Text excerpt:
begin

In a note (obtained by CNBC) to the employees last week, Macy’s CEO Jeff Gennette said that they initially planned to reopen the stores on April 1, but that is now highly unlikely.

“We have no way of knowing how long our stores will remain closed, but we believe it will be at least several weeks before we have a clear line of sight,” Gennette said, adding that they need to take “unusual measures to conserve cash throughout this crisis.”

Last week, Nordstrom also said that it is extending the department store shutdown closures through at least April 5.

Moreover, many stores have already announced drastic steps to cut costs, including postponing share buybacks and dividend payments. Starting April 5, Nordstrom will be furloughing some corporate employees for six weeks. Also, the company has said that it will pay its store workers until April 5, while the full benefits will carry on until the end of April.

Macy’s also announced that its employees that are directors and above, will undergo a pay cut effective April 1. This cut will continue for the duration of the crisis. Macy’s is also suspending the bonuses and 401(k) matches. Moreover, Macy’s has fully drawn its $1.5 billion credit facility to boost its cash position. As well, Kohl’s has drawn its $1 billion unsecured credit facility.

end

Available data:
begin

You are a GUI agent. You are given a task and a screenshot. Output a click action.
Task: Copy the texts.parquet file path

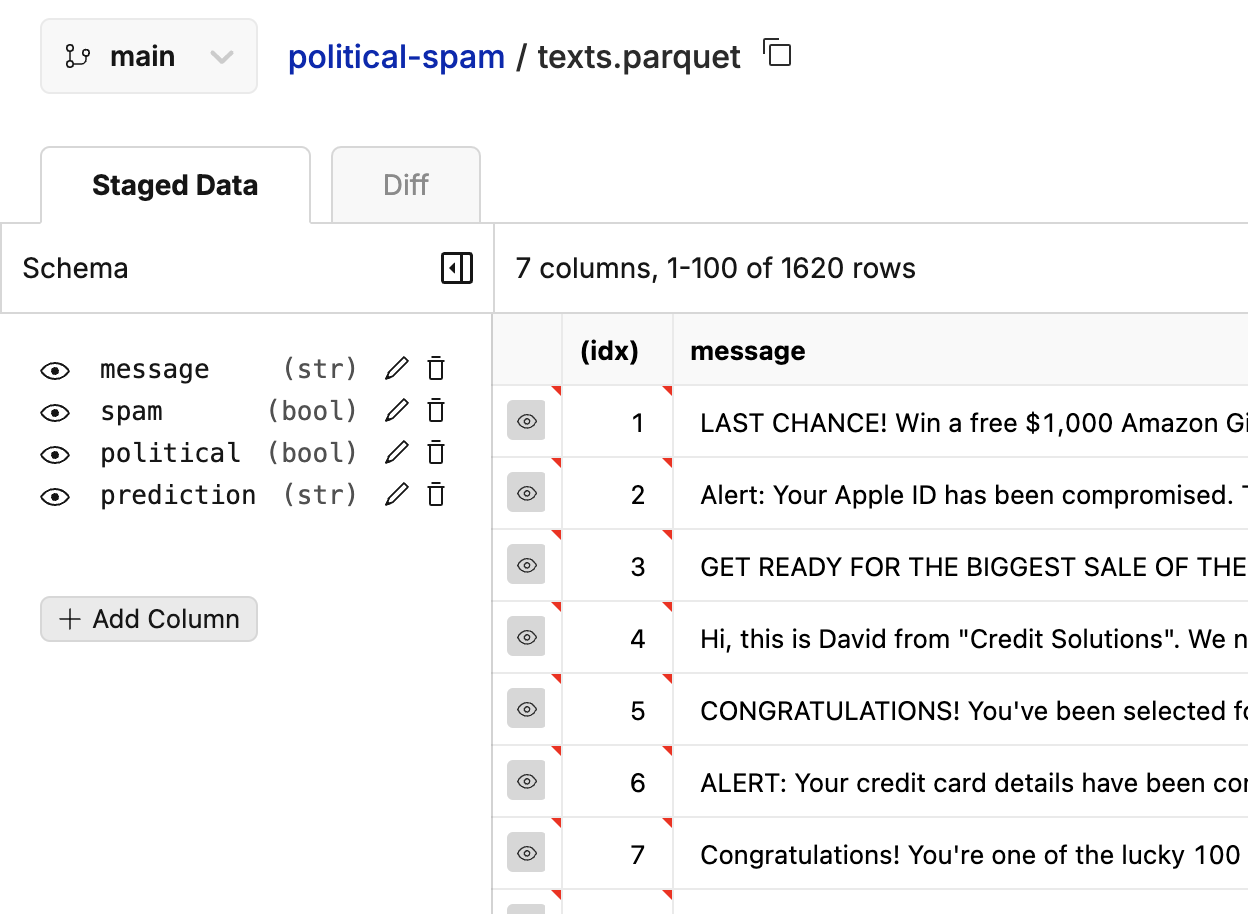click(x=777, y=53)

end

Task list:
1. In the excerpt on department store closures, on what date did Macy's originally plan to reopen its stores?
2. List every measure that the final paragraph of the excerpt on department store closures says Macy's is taking.
3. From the excerpt on department store closures, write out word for word the passage that begins at the words "Macy’s also announced" and stops after "unsecured credit facility.".

Solutions by task:
1. April 1

2.
- A pay cut for employees who are directors and above, effective April 1, lasting for the duration of the crisis
- Suspending bonuses
- Suspending 401(k) matches
- Fully drawing its $1.5 billion credit facility to boost its cash position

3.
Macy’s also announced that its employees that are directors and above, will undergo a pay cut effective April 1. This cut will continue for the duration of the crisis. Macy’s is also suspending the bonuses and 401(k) matches. Moreover, Macy’s has fully drawn its $1.5 billion credit facility to boost its cash position. As well, Kohl’s has drawn its $1 billion unsecured credit facility.